Gabriel deixou o sorvete de lado.
- Sobre Deus. – Respondeu
- E o que você pensa sobre Deus? - Gabriel não respondeu – Vou reformular minha pergunta: O que você pensava sobre Deus antes de conversarmos?
- O que todos pensam.
- E o que todos pensam?
- Normalmente não pensam muito, geralmente só escutam e repetem.
- E você faz parte desse geral? – Gabriel cravou a colher dentro do sorvete, se levantou e deixou o pote sobre o colo do Diabo
- Obrigado por tudo, mas eu tenho que ir. – Disse se virando
- Não querendo ser metido, mas já sendo, até onde acha que vai conseguir ir?
- Até minha cama de hospital.
 - Está realmente fissurado com essa ideia. – Disse o Sobrinho – Gabriel, volte aqui! Gabriel! Porra Gabriel...! Não me deixe falando sozinho!!
Gabriel abriu a porta por onde havia entrado. Ele sentiu vontade de ver Amanda, nem que fosse para lançar spray de pimenta em seu rosto. Gabriel teve uma esperança de que ela o ajudaria de alguma forma, o que seria improvável, mas depois do que o Diabo contara seu lado da história, seja ela mentirosa ou não, nada mais parecia improvável.
- Isso é uma loucura. – Pensou Gabriel enquanto girava a maçaneta. Assim que o fez, sentiu uma mão lhe segurar pelo braço, Gabriel virou o rosto - Eu vou sair daqui, vou cavar até a superfície se for necessário!
O Diabo o olhou nos olhos.
- Não precisa, pode usar o elevador. - Gabriel afastou sua mão com um movimento do braço – Tenho uma proposta pra você.
- Por que sinto que não vou gostar?
- Ah, vai sim. – O Diabo sorriu – Vai querer me ouvir? – Gabriel se virou para Ele, em seguida assentindo com um movimento de cabeça – Uma semana. Eu te dou uma semana para pensar, e depois desses sete dias, você vai me dizer em qual história você acredita.

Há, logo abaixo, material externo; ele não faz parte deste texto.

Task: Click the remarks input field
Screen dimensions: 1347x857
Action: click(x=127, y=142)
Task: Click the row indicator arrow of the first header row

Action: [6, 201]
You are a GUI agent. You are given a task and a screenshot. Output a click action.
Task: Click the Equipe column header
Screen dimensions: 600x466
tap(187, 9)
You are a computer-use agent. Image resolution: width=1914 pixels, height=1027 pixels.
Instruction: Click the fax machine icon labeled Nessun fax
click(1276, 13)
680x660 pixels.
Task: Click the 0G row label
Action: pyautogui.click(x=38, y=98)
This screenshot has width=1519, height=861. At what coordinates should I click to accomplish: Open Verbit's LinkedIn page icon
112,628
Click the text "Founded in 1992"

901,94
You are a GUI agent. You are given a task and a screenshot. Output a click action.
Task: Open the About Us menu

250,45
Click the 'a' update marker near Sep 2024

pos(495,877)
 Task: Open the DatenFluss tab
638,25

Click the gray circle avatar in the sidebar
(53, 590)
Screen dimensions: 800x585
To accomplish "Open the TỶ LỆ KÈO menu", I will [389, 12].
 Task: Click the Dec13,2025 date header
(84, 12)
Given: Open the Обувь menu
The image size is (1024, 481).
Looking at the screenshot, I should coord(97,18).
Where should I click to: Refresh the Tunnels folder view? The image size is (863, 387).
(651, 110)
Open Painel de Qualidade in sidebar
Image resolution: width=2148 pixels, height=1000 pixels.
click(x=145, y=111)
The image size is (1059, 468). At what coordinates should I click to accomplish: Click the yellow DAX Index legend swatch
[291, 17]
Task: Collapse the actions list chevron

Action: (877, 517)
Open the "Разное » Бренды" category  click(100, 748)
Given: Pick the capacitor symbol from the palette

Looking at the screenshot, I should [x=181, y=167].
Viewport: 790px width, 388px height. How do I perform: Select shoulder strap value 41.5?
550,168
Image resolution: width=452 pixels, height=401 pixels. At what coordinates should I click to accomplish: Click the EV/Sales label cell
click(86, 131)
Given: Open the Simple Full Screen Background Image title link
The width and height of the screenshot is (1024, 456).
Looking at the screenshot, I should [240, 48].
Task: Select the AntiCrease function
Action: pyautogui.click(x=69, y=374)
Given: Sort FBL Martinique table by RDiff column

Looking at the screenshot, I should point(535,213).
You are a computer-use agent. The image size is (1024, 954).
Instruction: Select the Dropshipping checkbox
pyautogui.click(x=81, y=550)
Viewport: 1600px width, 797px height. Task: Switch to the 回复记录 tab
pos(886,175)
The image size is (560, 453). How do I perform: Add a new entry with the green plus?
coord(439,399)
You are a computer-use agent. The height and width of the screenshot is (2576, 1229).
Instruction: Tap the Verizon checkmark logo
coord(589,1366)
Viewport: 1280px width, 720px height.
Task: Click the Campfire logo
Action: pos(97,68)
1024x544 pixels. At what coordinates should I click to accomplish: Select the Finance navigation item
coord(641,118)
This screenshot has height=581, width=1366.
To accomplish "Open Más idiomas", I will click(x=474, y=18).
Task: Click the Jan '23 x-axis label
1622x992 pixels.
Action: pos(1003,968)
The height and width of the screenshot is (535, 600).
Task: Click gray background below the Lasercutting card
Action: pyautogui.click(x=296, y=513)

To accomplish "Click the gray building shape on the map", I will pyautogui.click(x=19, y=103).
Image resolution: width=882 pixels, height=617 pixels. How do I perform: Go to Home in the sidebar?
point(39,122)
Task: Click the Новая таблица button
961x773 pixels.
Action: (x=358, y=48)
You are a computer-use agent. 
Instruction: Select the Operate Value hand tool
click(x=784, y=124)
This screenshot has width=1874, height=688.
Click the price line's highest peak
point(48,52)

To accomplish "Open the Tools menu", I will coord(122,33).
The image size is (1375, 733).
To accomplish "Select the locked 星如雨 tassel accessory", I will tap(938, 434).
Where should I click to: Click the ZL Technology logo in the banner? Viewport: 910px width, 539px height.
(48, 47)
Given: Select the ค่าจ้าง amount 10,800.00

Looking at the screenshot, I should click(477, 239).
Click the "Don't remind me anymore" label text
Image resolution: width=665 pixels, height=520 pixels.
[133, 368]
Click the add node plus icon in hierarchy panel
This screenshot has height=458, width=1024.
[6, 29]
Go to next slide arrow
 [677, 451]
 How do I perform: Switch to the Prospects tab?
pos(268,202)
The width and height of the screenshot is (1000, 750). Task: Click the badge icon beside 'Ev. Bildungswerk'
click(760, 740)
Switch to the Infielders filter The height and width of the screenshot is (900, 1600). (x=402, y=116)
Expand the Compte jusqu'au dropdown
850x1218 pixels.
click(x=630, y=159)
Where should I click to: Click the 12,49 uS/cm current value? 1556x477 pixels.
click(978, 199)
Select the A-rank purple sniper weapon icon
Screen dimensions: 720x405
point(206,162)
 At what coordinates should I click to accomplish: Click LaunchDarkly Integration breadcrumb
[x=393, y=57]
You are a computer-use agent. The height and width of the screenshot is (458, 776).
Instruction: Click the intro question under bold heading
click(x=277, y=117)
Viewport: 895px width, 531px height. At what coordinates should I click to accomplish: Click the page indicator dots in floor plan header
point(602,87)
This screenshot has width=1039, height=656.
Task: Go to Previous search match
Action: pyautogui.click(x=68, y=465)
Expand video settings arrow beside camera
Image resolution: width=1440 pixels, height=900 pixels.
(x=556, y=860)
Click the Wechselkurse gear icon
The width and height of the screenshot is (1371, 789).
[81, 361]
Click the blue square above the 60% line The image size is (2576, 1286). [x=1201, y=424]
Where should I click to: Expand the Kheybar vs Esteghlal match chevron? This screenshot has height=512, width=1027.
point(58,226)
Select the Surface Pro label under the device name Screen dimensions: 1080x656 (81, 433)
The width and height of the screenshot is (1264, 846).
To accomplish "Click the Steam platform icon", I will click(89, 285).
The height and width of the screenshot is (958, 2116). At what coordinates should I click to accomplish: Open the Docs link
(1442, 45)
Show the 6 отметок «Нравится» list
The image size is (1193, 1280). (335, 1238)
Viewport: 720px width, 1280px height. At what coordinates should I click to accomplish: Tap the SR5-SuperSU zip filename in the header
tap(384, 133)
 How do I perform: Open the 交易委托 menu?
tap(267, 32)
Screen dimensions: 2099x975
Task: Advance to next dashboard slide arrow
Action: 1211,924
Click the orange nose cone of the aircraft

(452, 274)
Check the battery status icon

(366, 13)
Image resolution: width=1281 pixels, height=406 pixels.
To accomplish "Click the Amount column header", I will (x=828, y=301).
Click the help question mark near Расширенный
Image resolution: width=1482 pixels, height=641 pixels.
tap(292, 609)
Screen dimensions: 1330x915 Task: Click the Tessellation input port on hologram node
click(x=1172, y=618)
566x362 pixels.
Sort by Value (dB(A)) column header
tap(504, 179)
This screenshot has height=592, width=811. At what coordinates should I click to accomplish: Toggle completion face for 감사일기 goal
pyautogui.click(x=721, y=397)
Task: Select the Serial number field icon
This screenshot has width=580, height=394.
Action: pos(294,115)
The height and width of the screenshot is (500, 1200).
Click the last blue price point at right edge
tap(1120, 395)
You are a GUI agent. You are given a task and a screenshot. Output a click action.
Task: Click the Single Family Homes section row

Todos os padres, pastores, rabinos, papas, profetas, freiras, gurus, coroinhas, bispos, santos e anjos, todos gritavam para dizer não, sua espirito cristão gritava para dizer não, a fé dentro dele chutava seu saco de dentro para fora enquanto negava. Mas sua mente abriu espaço tal qual Moisés com o mar vermelho, e de sua boca veio a resposta:
- Ok.

O Diabo lhe estendeu a mão, Gabriel a segurou.